(Stored data entries)

◆ ◆ ◆ ◆

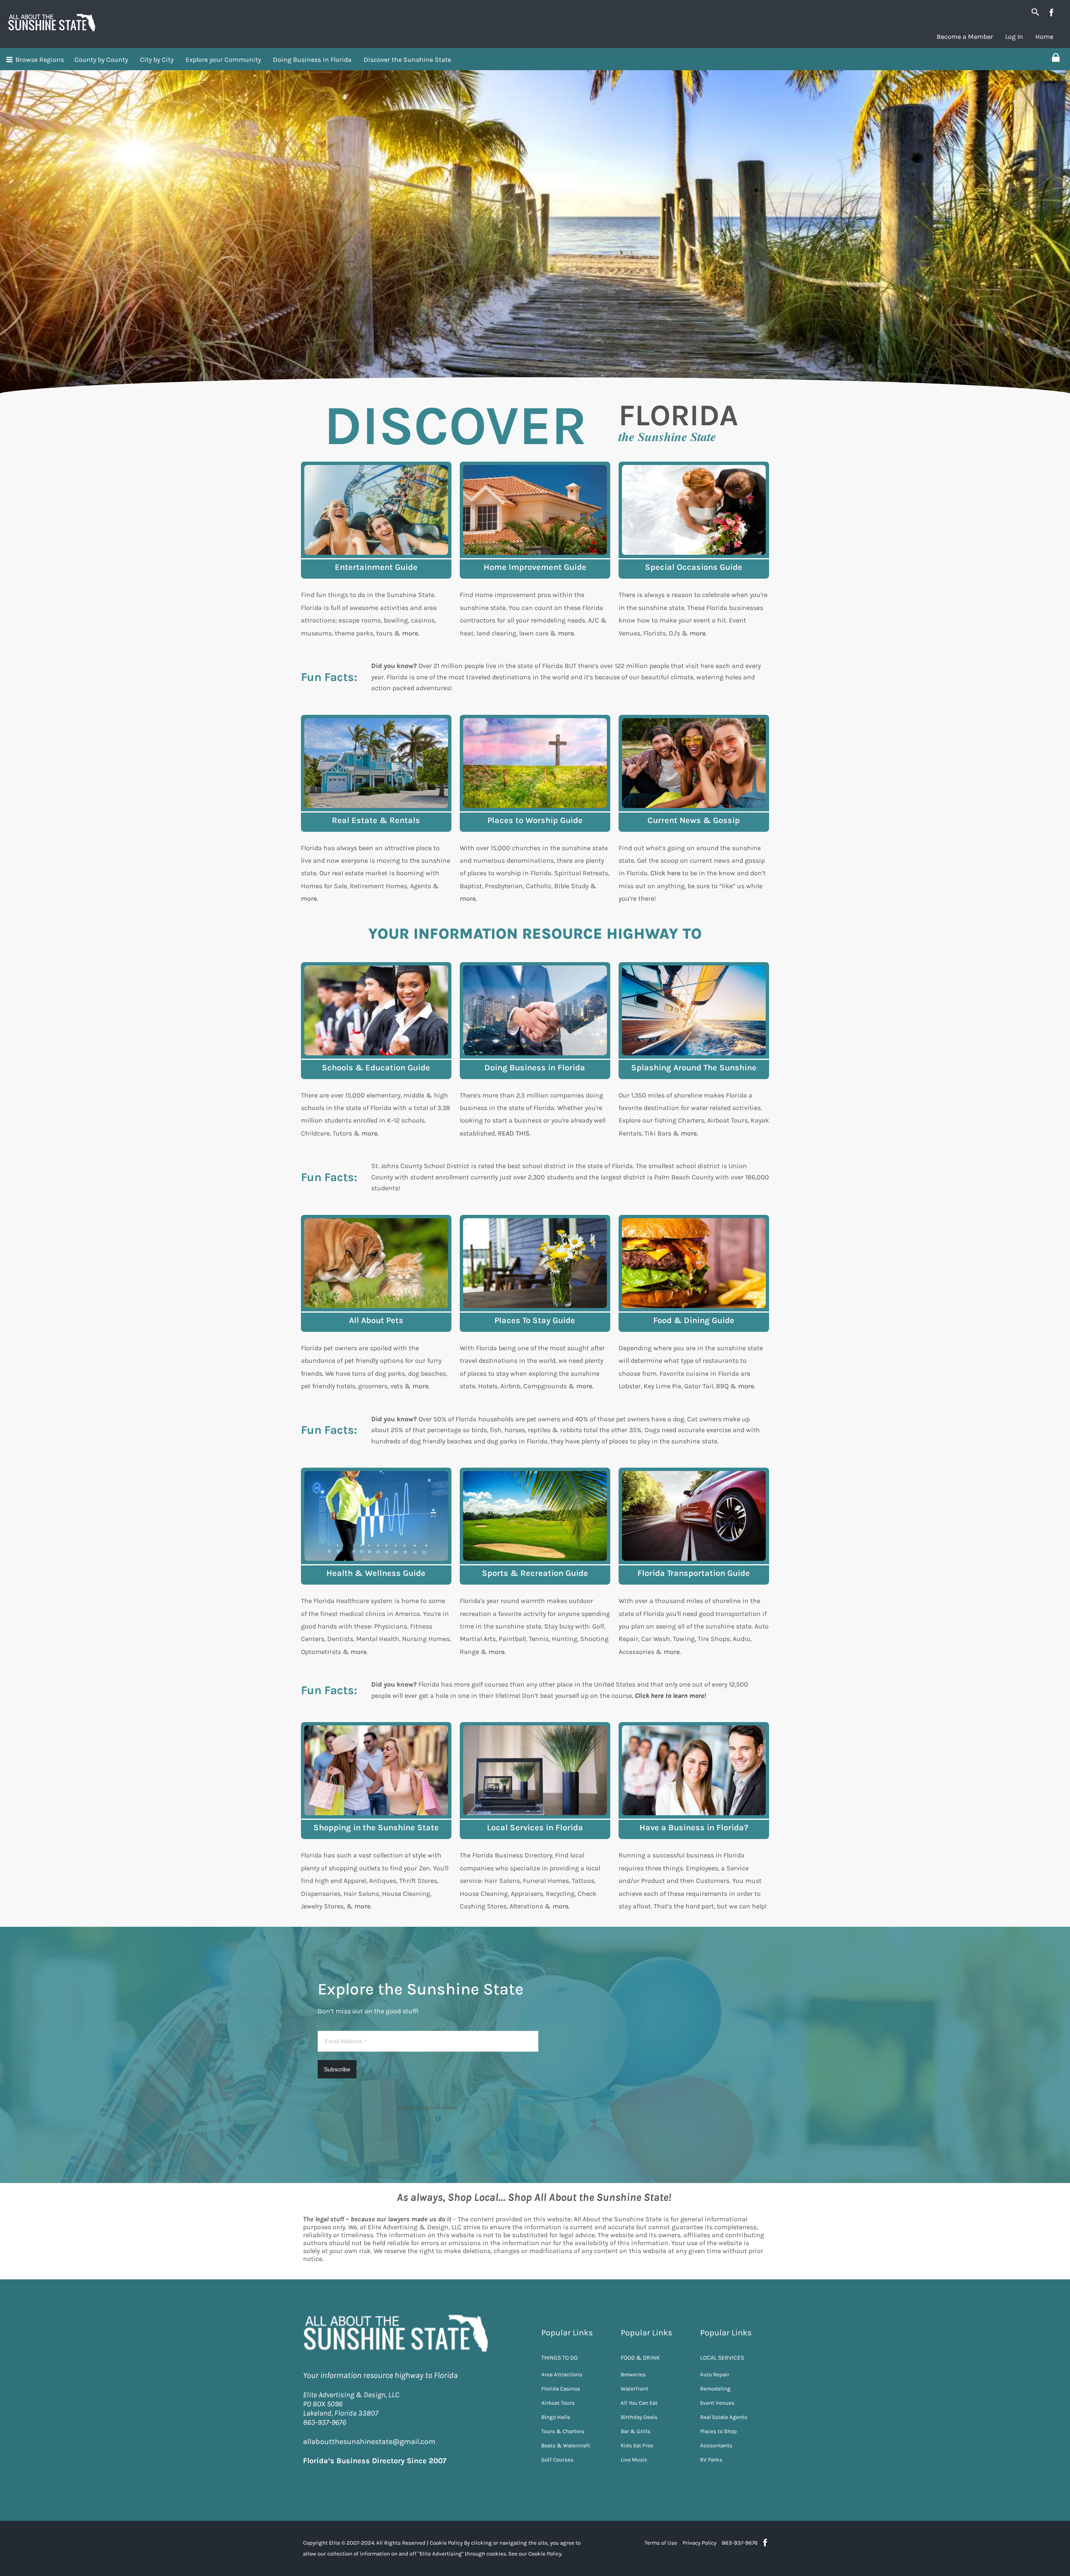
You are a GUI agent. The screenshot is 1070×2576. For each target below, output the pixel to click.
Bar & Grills (635, 2431)
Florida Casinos (560, 2388)
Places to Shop (718, 2431)
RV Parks (711, 2460)
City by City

◆ ◆ ◆ ◆

_Assignment:_
Would you please retype all the data exactly? Leave out whatever pictures it holds.

_Output below:_
You are a GUI agent. The screenshot is 1070×2576. For each target below, output the pixel to click.
Bar & Grills (635, 2431)
Florida Casinos (560, 2388)
Places to Shop (718, 2431)
RV Parks (711, 2460)
City by City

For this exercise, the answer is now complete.